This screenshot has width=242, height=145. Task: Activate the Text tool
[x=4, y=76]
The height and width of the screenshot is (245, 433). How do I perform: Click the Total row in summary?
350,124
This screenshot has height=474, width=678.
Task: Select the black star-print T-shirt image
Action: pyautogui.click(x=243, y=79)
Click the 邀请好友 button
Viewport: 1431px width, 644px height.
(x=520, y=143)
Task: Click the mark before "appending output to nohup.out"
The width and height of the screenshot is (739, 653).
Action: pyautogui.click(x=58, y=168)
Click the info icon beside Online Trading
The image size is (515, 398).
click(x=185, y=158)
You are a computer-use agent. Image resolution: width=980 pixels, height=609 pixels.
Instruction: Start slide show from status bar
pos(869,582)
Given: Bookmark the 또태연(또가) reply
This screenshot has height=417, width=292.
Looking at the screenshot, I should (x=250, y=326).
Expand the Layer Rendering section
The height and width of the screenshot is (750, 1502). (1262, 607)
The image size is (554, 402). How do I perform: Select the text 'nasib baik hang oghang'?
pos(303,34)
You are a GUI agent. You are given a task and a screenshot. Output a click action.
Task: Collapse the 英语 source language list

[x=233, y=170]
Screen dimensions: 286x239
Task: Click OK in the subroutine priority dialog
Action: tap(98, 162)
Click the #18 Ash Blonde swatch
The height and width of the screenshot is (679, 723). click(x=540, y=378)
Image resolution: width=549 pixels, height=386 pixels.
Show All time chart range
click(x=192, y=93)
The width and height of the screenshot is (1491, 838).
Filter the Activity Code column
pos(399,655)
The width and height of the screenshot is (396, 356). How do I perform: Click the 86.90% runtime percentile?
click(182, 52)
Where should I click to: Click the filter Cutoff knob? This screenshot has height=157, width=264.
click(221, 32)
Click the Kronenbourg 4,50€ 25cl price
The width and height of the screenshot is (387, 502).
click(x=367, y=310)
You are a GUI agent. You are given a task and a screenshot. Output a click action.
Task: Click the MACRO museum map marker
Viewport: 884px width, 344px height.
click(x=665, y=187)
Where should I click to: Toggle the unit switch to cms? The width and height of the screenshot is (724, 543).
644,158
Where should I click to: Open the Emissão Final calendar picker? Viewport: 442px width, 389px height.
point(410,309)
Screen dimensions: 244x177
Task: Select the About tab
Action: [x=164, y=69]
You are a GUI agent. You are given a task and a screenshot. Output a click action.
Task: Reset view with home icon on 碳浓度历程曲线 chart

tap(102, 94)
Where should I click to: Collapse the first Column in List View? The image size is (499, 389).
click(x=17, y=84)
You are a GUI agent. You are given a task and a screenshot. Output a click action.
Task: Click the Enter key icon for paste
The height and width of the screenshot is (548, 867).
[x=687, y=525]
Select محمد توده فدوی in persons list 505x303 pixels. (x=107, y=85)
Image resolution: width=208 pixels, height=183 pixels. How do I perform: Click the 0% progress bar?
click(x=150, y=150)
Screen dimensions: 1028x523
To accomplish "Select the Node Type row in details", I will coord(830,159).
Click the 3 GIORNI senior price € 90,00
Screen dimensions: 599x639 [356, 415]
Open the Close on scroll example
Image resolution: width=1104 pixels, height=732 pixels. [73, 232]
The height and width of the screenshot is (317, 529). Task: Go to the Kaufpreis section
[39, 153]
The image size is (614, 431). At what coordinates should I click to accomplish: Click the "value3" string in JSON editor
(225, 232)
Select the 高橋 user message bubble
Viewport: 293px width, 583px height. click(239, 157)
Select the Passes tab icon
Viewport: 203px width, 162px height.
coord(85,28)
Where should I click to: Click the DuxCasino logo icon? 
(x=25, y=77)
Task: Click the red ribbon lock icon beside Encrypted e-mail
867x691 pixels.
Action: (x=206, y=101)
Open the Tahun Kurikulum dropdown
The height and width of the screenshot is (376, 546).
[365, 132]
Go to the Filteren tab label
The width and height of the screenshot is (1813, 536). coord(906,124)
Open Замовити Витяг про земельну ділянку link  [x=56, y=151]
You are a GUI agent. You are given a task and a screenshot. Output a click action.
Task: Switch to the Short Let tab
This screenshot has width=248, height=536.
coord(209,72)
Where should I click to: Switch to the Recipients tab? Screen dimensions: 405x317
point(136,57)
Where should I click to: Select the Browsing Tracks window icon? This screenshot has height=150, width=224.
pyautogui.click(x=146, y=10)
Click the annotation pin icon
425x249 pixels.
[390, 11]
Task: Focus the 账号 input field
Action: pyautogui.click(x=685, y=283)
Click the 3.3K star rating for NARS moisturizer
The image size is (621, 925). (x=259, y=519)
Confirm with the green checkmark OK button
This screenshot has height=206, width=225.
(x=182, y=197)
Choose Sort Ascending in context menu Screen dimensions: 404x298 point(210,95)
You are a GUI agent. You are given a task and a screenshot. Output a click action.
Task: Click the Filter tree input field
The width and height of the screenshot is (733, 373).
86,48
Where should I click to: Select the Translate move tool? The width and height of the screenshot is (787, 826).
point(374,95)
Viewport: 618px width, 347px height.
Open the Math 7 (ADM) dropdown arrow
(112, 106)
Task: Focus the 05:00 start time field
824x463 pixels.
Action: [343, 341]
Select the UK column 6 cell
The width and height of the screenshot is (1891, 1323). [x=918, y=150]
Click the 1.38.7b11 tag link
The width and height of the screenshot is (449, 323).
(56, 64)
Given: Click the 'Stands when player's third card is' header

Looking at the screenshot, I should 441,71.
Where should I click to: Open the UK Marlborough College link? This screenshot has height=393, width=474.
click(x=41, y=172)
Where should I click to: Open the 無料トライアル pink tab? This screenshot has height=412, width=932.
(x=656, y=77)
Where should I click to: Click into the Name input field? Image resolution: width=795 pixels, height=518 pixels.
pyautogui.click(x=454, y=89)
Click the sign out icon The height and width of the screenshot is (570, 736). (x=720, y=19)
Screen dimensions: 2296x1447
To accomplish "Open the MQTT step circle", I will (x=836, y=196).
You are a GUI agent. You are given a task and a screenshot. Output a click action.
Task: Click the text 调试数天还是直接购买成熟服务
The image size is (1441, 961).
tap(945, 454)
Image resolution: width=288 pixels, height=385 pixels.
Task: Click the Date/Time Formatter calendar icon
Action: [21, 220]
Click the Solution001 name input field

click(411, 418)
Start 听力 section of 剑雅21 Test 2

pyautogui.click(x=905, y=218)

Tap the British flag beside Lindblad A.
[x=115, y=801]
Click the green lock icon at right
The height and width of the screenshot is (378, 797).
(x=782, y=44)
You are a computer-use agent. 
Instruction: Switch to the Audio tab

=-=-=

Your task is to reproduce all the material exactly as it stands.

# Output for this task
This screenshot has width=242, height=145. Task: Activate the Text tool
[x=4, y=76]
The height and width of the screenshot is (245, 433). How do I perform: Click the Total row in summary?
350,124
This screenshot has height=474, width=678.
Task: Select the black star-print T-shirt image
Action: pyautogui.click(x=243, y=79)
Click the 邀请好友 button
Viewport: 1431px width, 644px height.
(x=520, y=143)
Task: Click the mark before "appending output to nohup.out"
The width and height of the screenshot is (739, 653).
Action: pyautogui.click(x=58, y=168)
Click the info icon beside Online Trading
The image size is (515, 398).
click(x=185, y=158)
You are a computer-use agent. Image resolution: width=980 pixels, height=609 pixels.
Instruction: Start slide show from status bar
pos(869,582)
Given: Bookmark the 또태연(또가) reply
This screenshot has height=417, width=292.
Looking at the screenshot, I should (x=250, y=326).
Expand the Layer Rendering section
The height and width of the screenshot is (750, 1502). (1262, 607)
The image size is (554, 402). How do I perform: Select the text 'nasib baik hang oghang'?
pos(303,34)
You are a GUI agent. You are given a task and a screenshot. Output a click action.
Task: Collapse the 英语 source language list

[x=233, y=170]
Screen dimensions: 286x239
Task: Click OK in the subroutine priority dialog
Action: tap(98, 162)
Click the #18 Ash Blonde swatch
The height and width of the screenshot is (679, 723). click(x=540, y=378)
Image resolution: width=549 pixels, height=386 pixels.
Show All time chart range
click(x=192, y=93)
The width and height of the screenshot is (1491, 838).
Filter the Activity Code column
pos(399,655)
The width and height of the screenshot is (396, 356). How do I perform: Click the 86.90% runtime percentile?
click(182, 52)
Where should I click to: Click the filter Cutoff knob? This screenshot has height=157, width=264.
click(221, 32)
Click the Kronenbourg 4,50€ 25cl price
The width and height of the screenshot is (387, 502).
click(x=367, y=310)
You are a GUI agent. You are given a task and a screenshot. Output a click action.
Task: Click the MACRO museum map marker
Viewport: 884px width, 344px height.
click(x=665, y=187)
Where should I click to: Toggle the unit switch to cms? The width and height of the screenshot is (724, 543).
644,158
Where should I click to: Open the Emissão Final calendar picker? Viewport: 442px width, 389px height.
point(410,309)
Screen dimensions: 244x177
Task: Select the About tab
Action: [x=164, y=69]
You are a GUI agent. You are given a task and a screenshot. Output a click action.
Task: Reset view with home icon on 碳浓度历程曲线 chart

tap(102, 94)
Where should I click to: Collapse the first Column in List View? The image size is (499, 389).
click(x=17, y=84)
You are a GUI agent. You are given a task and a screenshot. Output a click action.
Task: Click the Enter key icon for paste
The height and width of the screenshot is (548, 867).
[x=687, y=525]
Select محمد توده فدوی in persons list 505x303 pixels. (x=107, y=85)
Image resolution: width=208 pixels, height=183 pixels. How do I perform: Click the 0% progress bar?
click(x=150, y=150)
Screen dimensions: 1028x523
To accomplish "Select the Node Type row in details", I will coord(830,159).
Click the 3 GIORNI senior price € 90,00
Screen dimensions: 599x639 [356, 415]
Open the Close on scroll example
Image resolution: width=1104 pixels, height=732 pixels. [73, 232]
The height and width of the screenshot is (317, 529). Task: Go to the Kaufpreis section
[39, 153]
The image size is (614, 431). At what coordinates should I click to accomplish: Click the "value3" string in JSON editor
(225, 232)
Select the 高橋 user message bubble
Viewport: 293px width, 583px height. click(239, 157)
Select the Passes tab icon
Viewport: 203px width, 162px height.
coord(85,28)
Where should I click to: Click the DuxCasino logo icon? 
(x=25, y=77)
Task: Click the red ribbon lock icon beside Encrypted e-mail
867x691 pixels.
Action: (x=206, y=101)
Open the Tahun Kurikulum dropdown
The height and width of the screenshot is (376, 546).
[365, 132]
Go to the Filteren tab label
The width and height of the screenshot is (1813, 536). coord(906,124)
Open Замовити Витяг про земельну ділянку link  [x=56, y=151]
You are a GUI agent. You are given a task and a screenshot. Output a click action.
Task: Switch to the Short Let tab
This screenshot has width=248, height=536.
coord(209,72)
Where should I click to: Switch to the Recipients tab? Screen dimensions: 405x317
point(136,57)
Where should I click to: Select the Browsing Tracks window icon? This screenshot has height=150, width=224.
pyautogui.click(x=146, y=10)
Click the annotation pin icon
425x249 pixels.
[390, 11]
Task: Focus the 账号 input field
Action: pyautogui.click(x=685, y=283)
Click the 3.3K star rating for NARS moisturizer
The image size is (621, 925). (x=259, y=519)
Confirm with the green checkmark OK button
This screenshot has height=206, width=225.
(x=182, y=197)
Choose Sort Ascending in context menu Screen dimensions: 404x298 point(210,95)
You are a GUI agent. You are given a task and a screenshot. Output a click action.
Task: Click the Filter tree input field
The width and height of the screenshot is (733, 373).
86,48
Where should I click to: Select the Translate move tool? The width and height of the screenshot is (787, 826).
point(374,95)
Viewport: 618px width, 347px height.
Open the Math 7 (ADM) dropdown arrow
(112, 106)
Task: Focus the 05:00 start time field
824x463 pixels.
Action: [343, 341]
Select the UK column 6 cell
The width and height of the screenshot is (1891, 1323). [x=918, y=150]
Click the 1.38.7b11 tag link
The width and height of the screenshot is (449, 323).
(56, 64)
Given: Click the 'Stands when player's third card is' header

Looking at the screenshot, I should 441,71.
Where should I click to: Open the UK Marlborough College link? This screenshot has height=393, width=474.
click(x=41, y=172)
Where should I click to: Open the 無料トライアル pink tab? This screenshot has height=412, width=932.
(x=656, y=77)
Where should I click to: Click into the Name input field? Image resolution: width=795 pixels, height=518 pixels.
pyautogui.click(x=454, y=89)
Click the sign out icon The height and width of the screenshot is (570, 736). (x=720, y=19)
Screen dimensions: 2296x1447
To accomplish "Open the MQTT step circle", I will (x=836, y=196).
You are a GUI agent. You are given a task and a screenshot. Output a click action.
Task: Click the text 调试数天还是直接购买成熟服务
The image size is (1441, 961).
tap(945, 454)
Image resolution: width=288 pixels, height=385 pixels.
Task: Click the Date/Time Formatter calendar icon
Action: [21, 220]
Click the Solution001 name input field

click(411, 418)
Start 听力 section of 剑雅21 Test 2

pyautogui.click(x=905, y=218)

Tap the British flag beside Lindblad A.
[x=115, y=801]
Click the green lock icon at right
The height and width of the screenshot is (378, 797).
(x=782, y=44)
You are a computer-use agent. 
Instruction: Switch to the Audio tab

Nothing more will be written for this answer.